>> START

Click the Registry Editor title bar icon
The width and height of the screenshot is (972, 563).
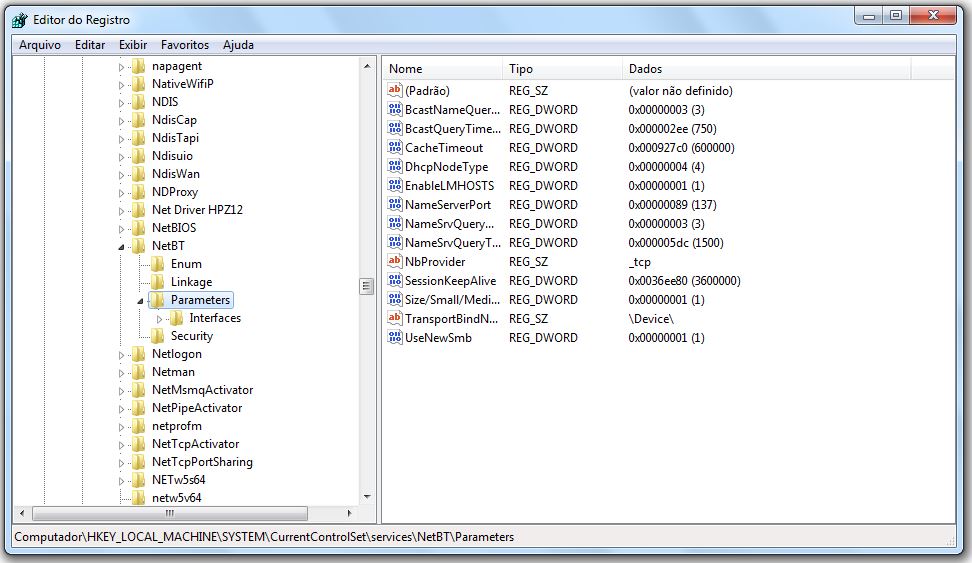(x=19, y=20)
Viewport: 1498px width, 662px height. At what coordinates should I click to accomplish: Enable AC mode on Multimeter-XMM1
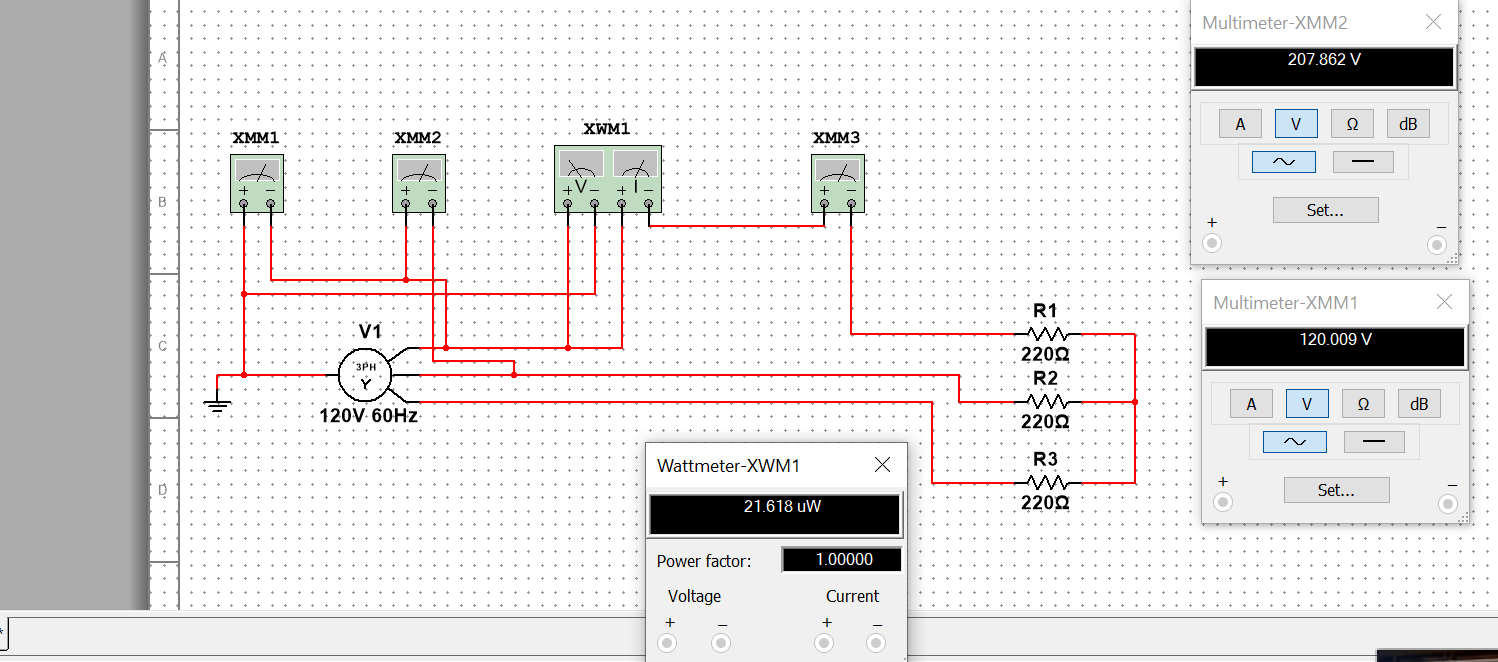[1293, 441]
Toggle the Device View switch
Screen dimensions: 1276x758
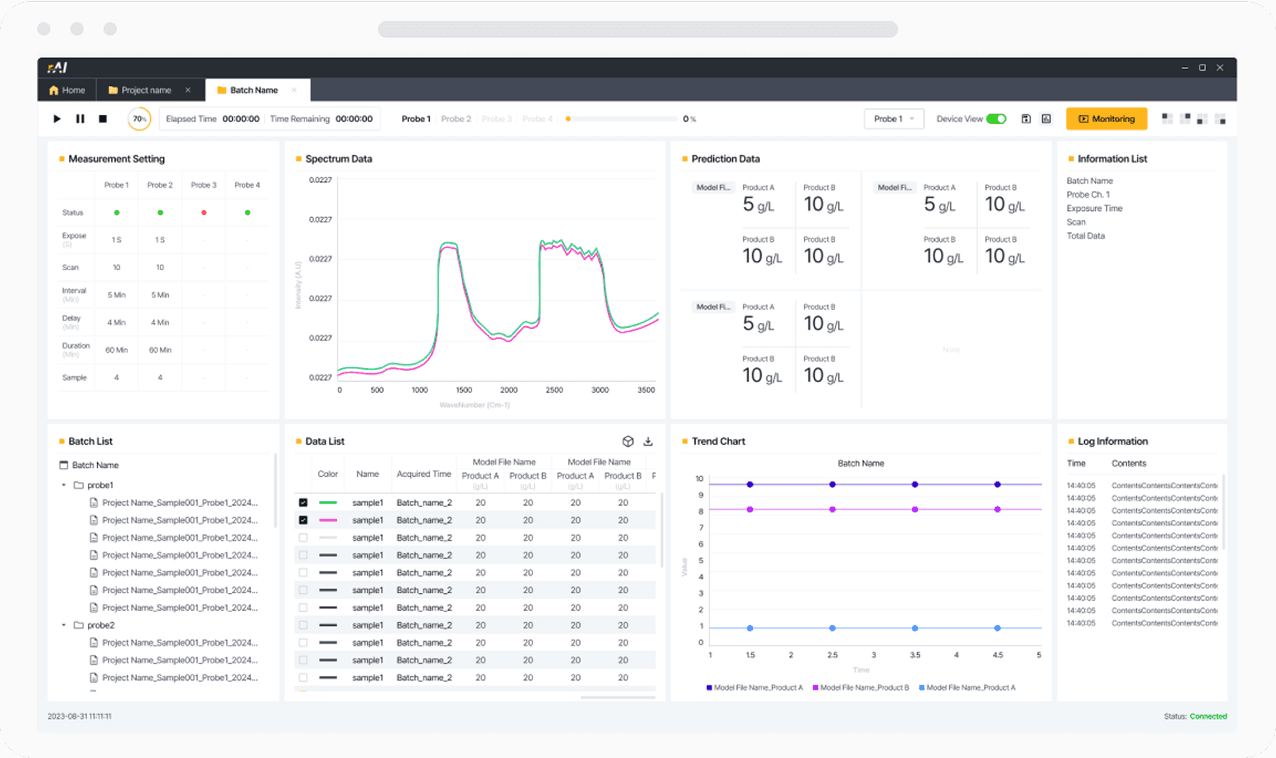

>> END

# Task goal:
Copy the text lines from the rows above word for word, leaving out the pictures.

# Final result:
Click the Registry Editor title bar icon
The width and height of the screenshot is (972, 563).
(x=19, y=20)
Viewport: 1498px width, 662px height. At what coordinates should I click to accomplish: Enable AC mode on Multimeter-XMM1
[1293, 441]
Toggle the Device View switch
Screen dimensions: 1276x758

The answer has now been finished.